I also understand that building up to a full school day may be advantageous for some of the children – perhaps those who are youngest in their year or those who haven’t been to nursery away from their parents before – but I totally fail to see why this needs a whole fortnight and why parents aren’t offered any choice!
The school justifies this by saying staff time is needed to conduct home visits in the first week but I am struggling with the maths that this implies. Home visits are needed for 60 kids and were told should take no longer than 20 mins. If you add 5 minutes for walking between appointments that’s 1,500 minutes (school catchment area is 300 yards and they have said they’ve grouped appointments by proximity), which is 25 hours. Assuming an 8.5 hour day, that’s 3 days each for two people and only half that if only one teacher attends the meeting. How this squares with the time available is beyond me.

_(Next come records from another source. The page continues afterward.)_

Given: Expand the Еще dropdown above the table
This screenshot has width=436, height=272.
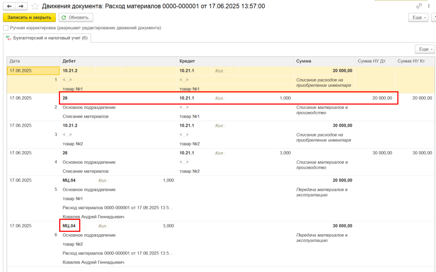Looking at the screenshot, I should pos(425,49).
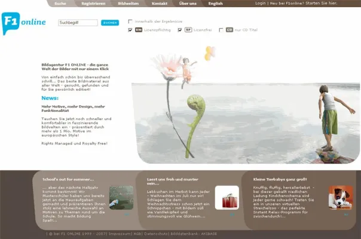Click the main fantasy lake banner image
Viewport: 361px width, 239px height.
pyautogui.click(x=245, y=108)
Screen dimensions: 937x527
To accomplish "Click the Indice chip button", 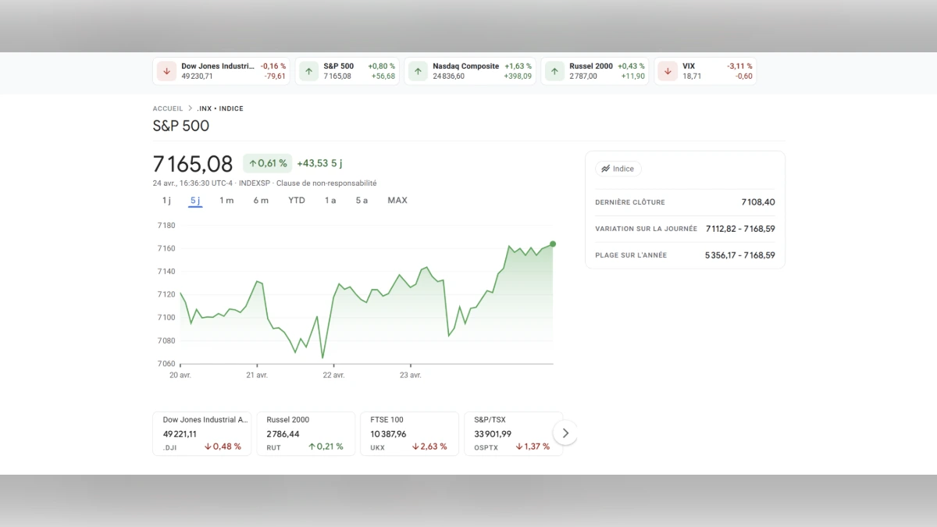I will [618, 169].
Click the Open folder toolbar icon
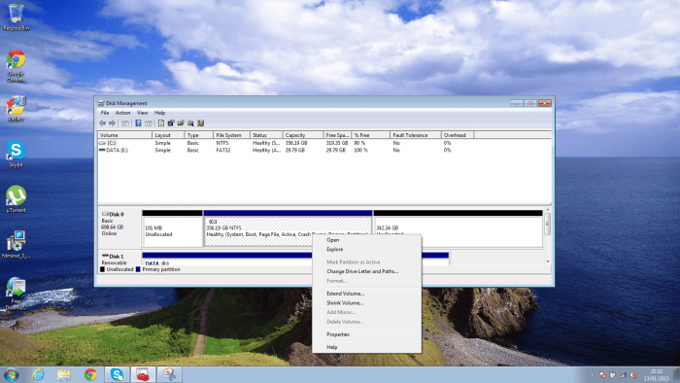Image resolution: width=680 pixels, height=383 pixels. (181, 123)
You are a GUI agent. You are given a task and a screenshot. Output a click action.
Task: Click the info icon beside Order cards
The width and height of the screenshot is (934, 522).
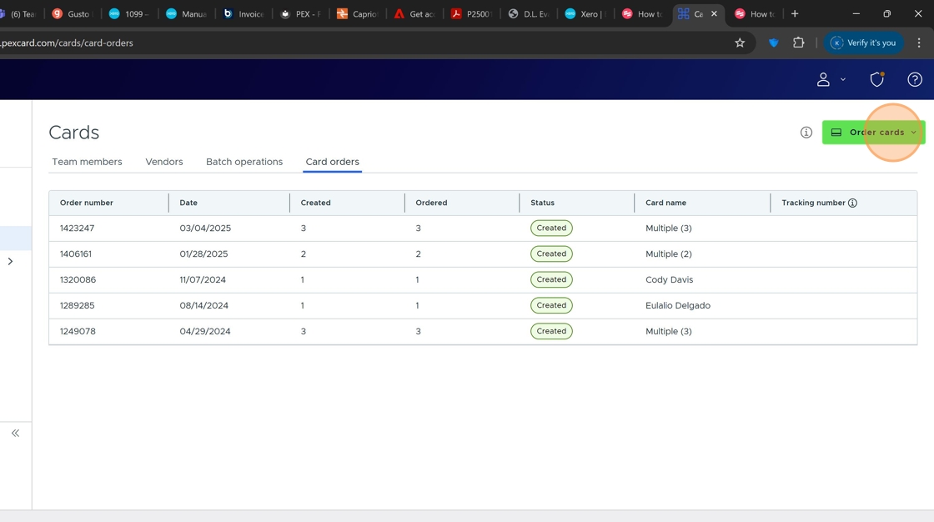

Myself and several of the parents in this intake don’t want a home visit because our kids have a) been at the nursery that is part of the school for the whole year and are familiar with the dining hall, playgrounds etc b) met her new form teacher at an introduction day many of us went to a few weeks ago. Had the school had the sense to ask parents if they wanted a visit, they could have used their resources more efficiently and offered parents who wanted one, an earlier FT start. In these straightened times for school funding, I’m not impressed resources are being wasted in this way.
Anyway, if you’ve read this far, we’re getting to the nub of the matter. Interested to hear what the rest of the parents at my school thought, and having heard the dismayed views of a few, at such a long ‘settling in’ period, I sent out an email yesterday.
The response I got was pretty much 50/50 split between those who said they are fine with it, pointing out the benefits of a gentle introduction and those who thought it was a nightmare and going to cause them considerable difficulty.
Now I might be wrong but I doubt it, and suspect that many of those replying to say the system worked fine for them fall into a number of fairly privileged camps – those lucky enough to have a nanny, those lucky enough to have only one parent working or those of sufficient means that a load of extra child care costs doesn’t impact them at all. And then I started thinking, well that’s not really fair at all is it? You have a policy here that makes life difficult for the lowest paid among us. Some of the responses I got sounded really quite distressed at the prospect of juggling work/study and childcare over this period, and I totally felt their pain. Some very fairly and equitably said words to the effect of ‘this works fine for me because of my circumstances but I can see how it might be awful for some people and would happily support a revised arrangement that suits everyone’, which is a great attitude.
At the other end of the spectrum you had people blithely saying the system was ‘perfect’ and ‘works for all’. Er well no it’s doesn’t. Not unless by ‘all’, you mean the privileged groups I’ve described. Perhaps this individual meant ‘People like us’ when referring to ‘all’.
Anyway, those from outside these privileged groups seemed very grateful to have someone willing to fight their corner, so I intend to put as much pressure on the school as possible to rethink how it deals with this.
So, in summary, I’m not suggesting we dispense with any of the sensible settling in measures which are widely used across primaries, but that it shouldn’t be beyond the wit of any school to recognise varying needs among the families attending and respond appropriately. Let’s say half the kids’ parents wanted full time from the middle of week 2 (in this case the 13th Sept), and the other wanted PT until the 25th, would that be so hard to offer? I don’t think so.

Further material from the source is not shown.